Fodyce Road, Walmer resident Loynes Jenkerson, 70, and his team have been organising the Port Elizabeth leg of the annual Spar Ladies 10km Challenge which will be celebrating its 20th anniversary next year.


Sport, especially roadrunning, has been part of his life since his days at Lawson Brown High School nearly 60 years ago. Jenkerson says he was inspired by the legendary Vernon Barnes who was a pupil at the school. Barnes died tragically when he was only 22.


For many years the Vernon Barnes Memorial race meeting at the Westbourne Oval was one the highlights of the national racing calendar. Johan Fourie, Matthews Temane, Fanie van Zijl and Xolie Yawa were among the big names who ran in these races.


Jenkerson’s proudest moment is completing a standard marathon in 2.49 – when he was 44.


About 30 years ago Jenkerson and a group of runners started running a relay to Cape Town to raise funds to buy wheelchairs for the disabled. Runners took turns running 10km legs and completed the race in 56 hours.


Around the same time the only Spar Ladies race was being run in Durban.


In 1995 Jenkerson reserved a date with EP Athletic Union for a race on behalf of his club. He decided to apply for permission to organise the ladies race instead.


Local officials scoffed at the idea with one official, who Jenkerson refuses to name, saying it would never work and "you will be lucky if you get 27 ladies!”.


The inaugural race attracted 287 participants.
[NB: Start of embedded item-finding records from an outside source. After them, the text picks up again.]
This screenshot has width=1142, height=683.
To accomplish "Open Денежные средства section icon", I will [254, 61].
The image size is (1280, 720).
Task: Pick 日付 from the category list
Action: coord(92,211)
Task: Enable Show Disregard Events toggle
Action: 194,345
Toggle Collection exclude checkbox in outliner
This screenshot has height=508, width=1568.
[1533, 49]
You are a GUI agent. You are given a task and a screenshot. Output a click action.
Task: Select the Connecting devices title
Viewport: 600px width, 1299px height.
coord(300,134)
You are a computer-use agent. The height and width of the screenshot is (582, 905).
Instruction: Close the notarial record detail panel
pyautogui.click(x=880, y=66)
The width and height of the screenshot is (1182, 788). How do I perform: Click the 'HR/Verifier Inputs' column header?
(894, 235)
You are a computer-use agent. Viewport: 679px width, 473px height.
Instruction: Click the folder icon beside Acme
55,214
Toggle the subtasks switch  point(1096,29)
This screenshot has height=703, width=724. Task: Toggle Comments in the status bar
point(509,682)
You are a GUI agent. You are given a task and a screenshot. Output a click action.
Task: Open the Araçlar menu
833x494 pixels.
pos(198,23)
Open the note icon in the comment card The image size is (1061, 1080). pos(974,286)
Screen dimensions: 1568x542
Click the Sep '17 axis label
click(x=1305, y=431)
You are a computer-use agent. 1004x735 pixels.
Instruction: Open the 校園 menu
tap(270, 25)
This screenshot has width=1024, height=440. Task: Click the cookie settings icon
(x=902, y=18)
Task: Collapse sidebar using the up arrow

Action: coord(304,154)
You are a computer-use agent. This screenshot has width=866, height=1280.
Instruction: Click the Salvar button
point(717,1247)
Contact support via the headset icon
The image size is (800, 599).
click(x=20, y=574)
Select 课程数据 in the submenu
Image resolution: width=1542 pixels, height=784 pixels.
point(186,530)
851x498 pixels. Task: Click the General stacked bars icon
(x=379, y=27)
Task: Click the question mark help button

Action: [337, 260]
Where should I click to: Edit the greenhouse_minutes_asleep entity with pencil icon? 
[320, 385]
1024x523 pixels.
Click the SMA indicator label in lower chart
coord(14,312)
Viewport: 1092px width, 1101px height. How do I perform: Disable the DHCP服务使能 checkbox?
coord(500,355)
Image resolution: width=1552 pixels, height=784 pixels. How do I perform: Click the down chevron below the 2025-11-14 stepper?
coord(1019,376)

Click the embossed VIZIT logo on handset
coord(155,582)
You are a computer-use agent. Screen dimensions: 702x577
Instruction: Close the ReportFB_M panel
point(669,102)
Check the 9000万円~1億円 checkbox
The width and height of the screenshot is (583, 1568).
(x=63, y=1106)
And the rest, as they say, is history.


The race has grown in leaps and bounds every year with just over 12000 taking to the roads last year.


The Spar Ladies 10km Challenge is five races run countrywide as part of a Grand Prix.


The Grand Prix is worth R170000 in total, with the winner taking home R60000. The runner-up receives R30000 and the third placed athlete R15000. The top 10 runners in the open category and the first three in the four age categories all receive cash prizes.


Jenkerson said the only blimp on the radar in the local race was about 10 years ago when Leonard Chuene, the national athletics boss at the time, wanted a piece of the action and tried to take over the ownership of the race.


Chuene was at the centre of the Caster Semenya gender scandal last year, and was fired and banned from the sport for seven years.


"Spar has been good to us and their sponsorship has contributed to the success of the race, not only in Port Elizabeth, but in the other cities as well,” Jenkerson said.


Retirement?


"Only when I am dead,” he quipped.


'When he is not busy organising the Spar Ladies race Jenkerson runs his printing business from his home in Walmer.